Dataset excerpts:

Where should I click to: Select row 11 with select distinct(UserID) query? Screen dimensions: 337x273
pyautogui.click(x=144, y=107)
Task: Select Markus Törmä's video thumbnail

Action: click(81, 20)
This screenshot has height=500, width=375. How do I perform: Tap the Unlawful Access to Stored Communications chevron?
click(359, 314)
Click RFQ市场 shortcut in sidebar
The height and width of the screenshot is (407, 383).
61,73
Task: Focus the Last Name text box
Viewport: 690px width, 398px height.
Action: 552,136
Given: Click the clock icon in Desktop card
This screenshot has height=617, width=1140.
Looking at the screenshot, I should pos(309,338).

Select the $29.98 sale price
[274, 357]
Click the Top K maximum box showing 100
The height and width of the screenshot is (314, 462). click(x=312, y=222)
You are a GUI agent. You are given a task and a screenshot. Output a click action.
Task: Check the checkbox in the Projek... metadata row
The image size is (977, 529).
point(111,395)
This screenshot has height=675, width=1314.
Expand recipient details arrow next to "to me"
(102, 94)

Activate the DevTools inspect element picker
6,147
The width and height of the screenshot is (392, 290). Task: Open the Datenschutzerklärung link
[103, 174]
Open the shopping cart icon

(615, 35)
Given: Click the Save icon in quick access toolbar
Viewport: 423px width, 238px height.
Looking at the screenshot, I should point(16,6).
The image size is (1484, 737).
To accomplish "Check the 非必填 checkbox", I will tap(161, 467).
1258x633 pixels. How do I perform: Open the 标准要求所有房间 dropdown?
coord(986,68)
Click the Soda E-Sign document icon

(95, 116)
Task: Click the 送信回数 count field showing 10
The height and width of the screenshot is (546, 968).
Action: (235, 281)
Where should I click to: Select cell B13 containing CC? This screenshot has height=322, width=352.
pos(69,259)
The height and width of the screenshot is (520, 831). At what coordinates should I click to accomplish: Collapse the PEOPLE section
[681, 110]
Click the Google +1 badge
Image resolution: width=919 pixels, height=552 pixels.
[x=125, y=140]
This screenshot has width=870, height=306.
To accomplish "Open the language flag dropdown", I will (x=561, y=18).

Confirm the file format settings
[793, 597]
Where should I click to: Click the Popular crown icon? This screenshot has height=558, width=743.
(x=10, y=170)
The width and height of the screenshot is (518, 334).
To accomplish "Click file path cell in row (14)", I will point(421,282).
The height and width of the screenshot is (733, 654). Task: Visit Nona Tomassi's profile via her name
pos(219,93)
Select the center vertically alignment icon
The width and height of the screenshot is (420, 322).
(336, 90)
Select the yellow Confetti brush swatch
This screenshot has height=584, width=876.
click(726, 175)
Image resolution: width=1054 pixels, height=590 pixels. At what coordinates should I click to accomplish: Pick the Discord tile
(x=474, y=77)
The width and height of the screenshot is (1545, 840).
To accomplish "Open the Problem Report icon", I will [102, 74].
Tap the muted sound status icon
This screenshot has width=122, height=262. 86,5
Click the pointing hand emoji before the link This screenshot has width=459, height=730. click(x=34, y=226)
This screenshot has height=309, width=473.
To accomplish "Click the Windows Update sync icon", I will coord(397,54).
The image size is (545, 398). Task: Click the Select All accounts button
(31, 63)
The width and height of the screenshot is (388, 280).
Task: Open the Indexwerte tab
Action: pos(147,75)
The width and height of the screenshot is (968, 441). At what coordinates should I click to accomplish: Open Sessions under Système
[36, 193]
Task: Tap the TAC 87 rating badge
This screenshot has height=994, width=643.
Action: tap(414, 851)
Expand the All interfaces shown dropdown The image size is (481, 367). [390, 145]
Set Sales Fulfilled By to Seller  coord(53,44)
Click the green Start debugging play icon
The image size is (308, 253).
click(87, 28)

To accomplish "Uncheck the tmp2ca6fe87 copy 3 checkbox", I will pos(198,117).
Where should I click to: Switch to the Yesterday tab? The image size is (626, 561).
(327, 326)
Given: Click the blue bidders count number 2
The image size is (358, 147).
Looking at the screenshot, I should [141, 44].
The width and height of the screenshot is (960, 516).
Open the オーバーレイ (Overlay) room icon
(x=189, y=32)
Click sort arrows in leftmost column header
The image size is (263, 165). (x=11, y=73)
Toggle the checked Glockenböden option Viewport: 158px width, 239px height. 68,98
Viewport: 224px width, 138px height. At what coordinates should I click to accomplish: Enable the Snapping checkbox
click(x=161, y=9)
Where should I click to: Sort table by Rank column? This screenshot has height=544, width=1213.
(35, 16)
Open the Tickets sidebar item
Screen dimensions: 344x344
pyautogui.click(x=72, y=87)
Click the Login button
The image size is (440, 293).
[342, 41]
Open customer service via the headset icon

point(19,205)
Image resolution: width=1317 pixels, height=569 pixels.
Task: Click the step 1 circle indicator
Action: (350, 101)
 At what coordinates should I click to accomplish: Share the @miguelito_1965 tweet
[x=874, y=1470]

▸ TASK BRIEF
Write out all the records above one more time, exactly.

▸ EXERCISE OUTPUT
Where should I click to: Select row 11 with select distinct(UserID) query? Screen dimensions: 337x273
pyautogui.click(x=144, y=107)
Task: Select Markus Törmä's video thumbnail

Action: click(81, 20)
This screenshot has height=500, width=375. How do I perform: Tap the Unlawful Access to Stored Communications chevron?
click(359, 314)
Click RFQ市场 shortcut in sidebar
The height and width of the screenshot is (407, 383).
61,73
Task: Focus the Last Name text box
Viewport: 690px width, 398px height.
Action: 552,136
Given: Click the clock icon in Desktop card
This screenshot has height=617, width=1140.
Looking at the screenshot, I should pos(309,338).

Select the $29.98 sale price
[274, 357]
Click the Top K maximum box showing 100
The height and width of the screenshot is (314, 462). click(x=312, y=222)
You are a GUI agent. You are given a task and a screenshot. Output a click action.
Task: Check the checkbox in the Projek... metadata row
The image size is (977, 529).
point(111,395)
This screenshot has height=675, width=1314.
Expand recipient details arrow next to "to me"
(102, 94)

Activate the DevTools inspect element picker
6,147
The width and height of the screenshot is (392, 290). Task: Open the Datenschutzerklärung link
[103, 174]
Open the shopping cart icon

(615, 35)
Given: Click the Save icon in quick access toolbar
Viewport: 423px width, 238px height.
Looking at the screenshot, I should point(16,6).
The image size is (1484, 737).
To accomplish "Check the 非必填 checkbox", I will tap(161, 467).
1258x633 pixels. How do I perform: Open the 标准要求所有房间 dropdown?
coord(986,68)
Click the Soda E-Sign document icon

(95, 116)
Task: Click the 送信回数 count field showing 10
The height and width of the screenshot is (546, 968).
Action: (235, 281)
Where should I click to: Select cell B13 containing CC? This screenshot has height=322, width=352.
pos(69,259)
The height and width of the screenshot is (520, 831). At what coordinates should I click to accomplish: Collapse the PEOPLE section
[681, 110]
Click the Google +1 badge
Image resolution: width=919 pixels, height=552 pixels.
[x=125, y=140]
This screenshot has width=870, height=306.
To accomplish "Open the language flag dropdown", I will (x=561, y=18).

Confirm the file format settings
[793, 597]
Where should I click to: Click the Popular crown icon? This screenshot has height=558, width=743.
(x=10, y=170)
The width and height of the screenshot is (518, 334).
To accomplish "Click file path cell in row (14)", I will point(421,282).
The height and width of the screenshot is (733, 654). Task: Visit Nona Tomassi's profile via her name
pos(219,93)
Select the center vertically alignment icon
The width and height of the screenshot is (420, 322).
(336, 90)
Select the yellow Confetti brush swatch
This screenshot has height=584, width=876.
click(726, 175)
Image resolution: width=1054 pixels, height=590 pixels. At what coordinates should I click to accomplish: Pick the Discord tile
(x=474, y=77)
The width and height of the screenshot is (1545, 840).
To accomplish "Open the Problem Report icon", I will [102, 74].
Tap the muted sound status icon
This screenshot has width=122, height=262. 86,5
Click the pointing hand emoji before the link This screenshot has width=459, height=730. click(x=34, y=226)
This screenshot has height=309, width=473.
To accomplish "Click the Windows Update sync icon", I will coord(397,54).
The image size is (545, 398). Task: Click the Select All accounts button
(31, 63)
The width and height of the screenshot is (388, 280).
Task: Open the Indexwerte tab
Action: pos(147,75)
The width and height of the screenshot is (968, 441). At what coordinates should I click to accomplish: Open Sessions under Système
[36, 193]
Task: Tap the TAC 87 rating badge
This screenshot has height=994, width=643.
Action: tap(414, 851)
Expand the All interfaces shown dropdown The image size is (481, 367). [390, 145]
Set Sales Fulfilled By to Seller  coord(53,44)
Click the green Start debugging play icon
The image size is (308, 253).
click(87, 28)

To accomplish "Uncheck the tmp2ca6fe87 copy 3 checkbox", I will pos(198,117).
Where should I click to: Switch to the Yesterday tab? The image size is (626, 561).
(327, 326)
Given: Click the blue bidders count number 2
The image size is (358, 147).
Looking at the screenshot, I should [141, 44].
The width and height of the screenshot is (960, 516).
Open the オーバーレイ (Overlay) room icon
(x=189, y=32)
Click sort arrows in leftmost column header
The image size is (263, 165). (x=11, y=73)
Toggle the checked Glockenböden option Viewport: 158px width, 239px height. 68,98
Viewport: 224px width, 138px height. At what coordinates should I click to accomplish: Enable the Snapping checkbox
click(x=161, y=9)
Where should I click to: Sort table by Rank column? This screenshot has height=544, width=1213.
(35, 16)
Open the Tickets sidebar item
Screen dimensions: 344x344
pyautogui.click(x=72, y=87)
Click the Login button
The image size is (440, 293).
[342, 41]
Open customer service via the headset icon

point(19,205)
Image resolution: width=1317 pixels, height=569 pixels.
Task: Click the step 1 circle indicator
Action: (350, 101)
 At what coordinates should I click to accomplish: Share the @miguelito_1965 tweet
[x=874, y=1470]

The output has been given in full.